→ Extract to read:
§

Pharmaceutical giant Merck & Co. is cutting jobs and research in a move that will likely hurt innovation and drugs. As revenue declines across the industry, companies are looking for ways to increase the bottom line.
Reuters had this story:
Merck & Co, taking a cue from rival drugmakers that have slashed research spending to bolster earnings, said it will cut annual operating costs by $2.5 billion and eliminate 8,500 jobs, or more than 10 percent of its global workforce.
Merck, whose shares rose 2.3 percent, said it aims to narrow its focus to products with the best chance of winning regulatory approval and achieving substantial sales.
It will jettison research products with less likelihood of success. It plans to pull the plug on some drugs already in late-stage trials, and will license some products to other companies.
The job cuts would be in addition to expected remaining cuts of 7,500 positions from a 2011 restructuring that involved elimination of 13,000 positions – largely of administrative personnel but also related to sale or closure of manufacturing sites.
Merck, like Pfizer Inc, AstraZeneca Plc and Sanofi in recent years, is reaching again for its axe because of competition from generic medicines, stalled sales growth of its important drugs and failures or delays for high-profile experimental drugs.
But half the job cuts from Merck’s new restructuring will come from research and development, which has been a protected sphere for the drugmaker, which has long been renowned for its research prowess but has stumbled in recent years.

§

→ Task description:
Copy out the whole text on Merck's job and research cuts word for word. The data that comes next is separate material.

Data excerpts

§

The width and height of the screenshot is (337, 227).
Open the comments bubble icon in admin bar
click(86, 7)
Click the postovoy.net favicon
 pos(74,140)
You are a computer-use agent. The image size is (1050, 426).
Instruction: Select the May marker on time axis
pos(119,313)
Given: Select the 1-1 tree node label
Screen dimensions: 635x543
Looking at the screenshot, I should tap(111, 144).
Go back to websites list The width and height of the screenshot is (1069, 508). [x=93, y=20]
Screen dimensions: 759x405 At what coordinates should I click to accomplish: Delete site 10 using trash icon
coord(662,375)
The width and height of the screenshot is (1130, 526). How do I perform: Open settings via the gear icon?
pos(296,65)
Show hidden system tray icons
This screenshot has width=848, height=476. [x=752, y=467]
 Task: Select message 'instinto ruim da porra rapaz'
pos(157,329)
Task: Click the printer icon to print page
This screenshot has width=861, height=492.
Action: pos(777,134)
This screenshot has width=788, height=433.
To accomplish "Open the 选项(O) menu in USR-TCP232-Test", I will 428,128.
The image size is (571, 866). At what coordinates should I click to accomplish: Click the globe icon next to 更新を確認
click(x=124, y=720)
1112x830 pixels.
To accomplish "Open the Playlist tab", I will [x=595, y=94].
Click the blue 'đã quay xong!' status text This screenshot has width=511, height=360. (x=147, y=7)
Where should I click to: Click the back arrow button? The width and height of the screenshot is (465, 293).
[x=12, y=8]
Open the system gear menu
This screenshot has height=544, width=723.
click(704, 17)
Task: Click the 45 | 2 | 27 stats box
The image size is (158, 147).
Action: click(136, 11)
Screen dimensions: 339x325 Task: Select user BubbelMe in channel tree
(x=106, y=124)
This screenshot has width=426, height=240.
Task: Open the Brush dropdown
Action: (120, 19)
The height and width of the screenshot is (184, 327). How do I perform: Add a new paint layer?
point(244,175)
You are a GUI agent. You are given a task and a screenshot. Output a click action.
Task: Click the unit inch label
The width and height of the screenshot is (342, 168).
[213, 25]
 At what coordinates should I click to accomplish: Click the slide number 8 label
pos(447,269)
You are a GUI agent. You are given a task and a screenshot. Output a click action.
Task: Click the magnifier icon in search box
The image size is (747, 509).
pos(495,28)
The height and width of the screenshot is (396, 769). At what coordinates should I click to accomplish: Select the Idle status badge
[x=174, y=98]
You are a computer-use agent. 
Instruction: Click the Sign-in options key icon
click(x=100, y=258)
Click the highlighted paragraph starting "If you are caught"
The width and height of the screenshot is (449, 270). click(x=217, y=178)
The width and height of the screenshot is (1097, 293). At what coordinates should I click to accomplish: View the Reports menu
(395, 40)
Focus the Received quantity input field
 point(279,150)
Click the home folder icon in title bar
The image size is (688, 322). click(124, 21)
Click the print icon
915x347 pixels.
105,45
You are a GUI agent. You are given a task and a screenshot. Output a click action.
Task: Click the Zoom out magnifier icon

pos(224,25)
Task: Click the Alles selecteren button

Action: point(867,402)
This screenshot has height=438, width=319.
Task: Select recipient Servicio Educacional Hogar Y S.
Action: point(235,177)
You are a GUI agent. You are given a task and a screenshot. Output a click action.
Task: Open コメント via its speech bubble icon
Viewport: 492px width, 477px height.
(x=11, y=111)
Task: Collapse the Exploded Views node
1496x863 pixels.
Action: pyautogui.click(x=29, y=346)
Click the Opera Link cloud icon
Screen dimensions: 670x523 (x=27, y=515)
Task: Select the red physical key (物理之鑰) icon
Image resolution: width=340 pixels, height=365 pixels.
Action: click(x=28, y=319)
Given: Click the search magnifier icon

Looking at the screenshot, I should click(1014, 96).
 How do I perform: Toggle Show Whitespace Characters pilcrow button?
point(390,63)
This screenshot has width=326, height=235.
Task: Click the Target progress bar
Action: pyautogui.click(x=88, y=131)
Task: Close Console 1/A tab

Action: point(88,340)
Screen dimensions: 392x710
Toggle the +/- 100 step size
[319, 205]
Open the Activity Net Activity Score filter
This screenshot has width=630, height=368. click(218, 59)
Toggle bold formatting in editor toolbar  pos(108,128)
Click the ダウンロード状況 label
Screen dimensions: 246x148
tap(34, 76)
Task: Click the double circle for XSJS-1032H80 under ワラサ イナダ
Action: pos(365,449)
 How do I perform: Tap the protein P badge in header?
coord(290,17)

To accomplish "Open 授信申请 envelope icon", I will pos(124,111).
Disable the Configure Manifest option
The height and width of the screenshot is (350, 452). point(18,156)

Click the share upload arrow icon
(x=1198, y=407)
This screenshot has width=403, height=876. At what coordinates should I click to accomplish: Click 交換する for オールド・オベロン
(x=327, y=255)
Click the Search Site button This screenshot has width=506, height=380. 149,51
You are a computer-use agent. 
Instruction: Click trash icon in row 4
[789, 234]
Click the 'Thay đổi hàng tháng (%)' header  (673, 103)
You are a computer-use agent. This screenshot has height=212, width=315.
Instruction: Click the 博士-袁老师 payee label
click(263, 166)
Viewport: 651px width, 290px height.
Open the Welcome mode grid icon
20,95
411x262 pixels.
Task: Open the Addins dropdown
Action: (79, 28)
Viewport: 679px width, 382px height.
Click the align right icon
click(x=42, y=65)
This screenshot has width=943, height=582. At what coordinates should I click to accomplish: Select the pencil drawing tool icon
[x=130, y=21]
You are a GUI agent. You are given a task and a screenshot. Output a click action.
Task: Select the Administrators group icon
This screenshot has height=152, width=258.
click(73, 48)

§

→ Answer space:
Pharmaceutical giant Merck & Co. is cutting jobs and research in a move that will likely hurt innovation and drugs. As revenue declines across the industry, companies are looking for ways to increase the bottom line.
Reuters had this story:
Merck & Co, taking a cue from rival drugmakers that have slashed research spending to bolster earnings, said it will cut annual operating costs by $2.5 billion and eliminate 8,500 jobs, or more than 10 percent of its global workforce.
Merck, whose shares rose 2.3 percent, said it aims to narrow its focus to products with the best chance of winning regulatory approval and achieving substantial sales.
It will jettison research products with less likelihood of success. It plans to pull the plug on some drugs already in late-stage trials, and will license some products to other companies.
The job cuts would be in addition to expected remaining cuts of 7,500 positions from a 2011 restructuring that involved elimination of 13,000 positions – largely of administrative personnel but also related to sale or closure of manufacturing sites.
Merck, like Pfizer Inc, AstraZeneca Plc and Sanofi in recent years, is reaching again for its axe because of competition from generic medicines, stalled sales growth of its important drugs and failures or delays for high-profile experimental drugs.
But half the job cuts from Merck’s new restructuring will come from research and development, which has been a protected sphere for the drugmaker, which has long been renowned for its research prowess but has stumbled in recent years.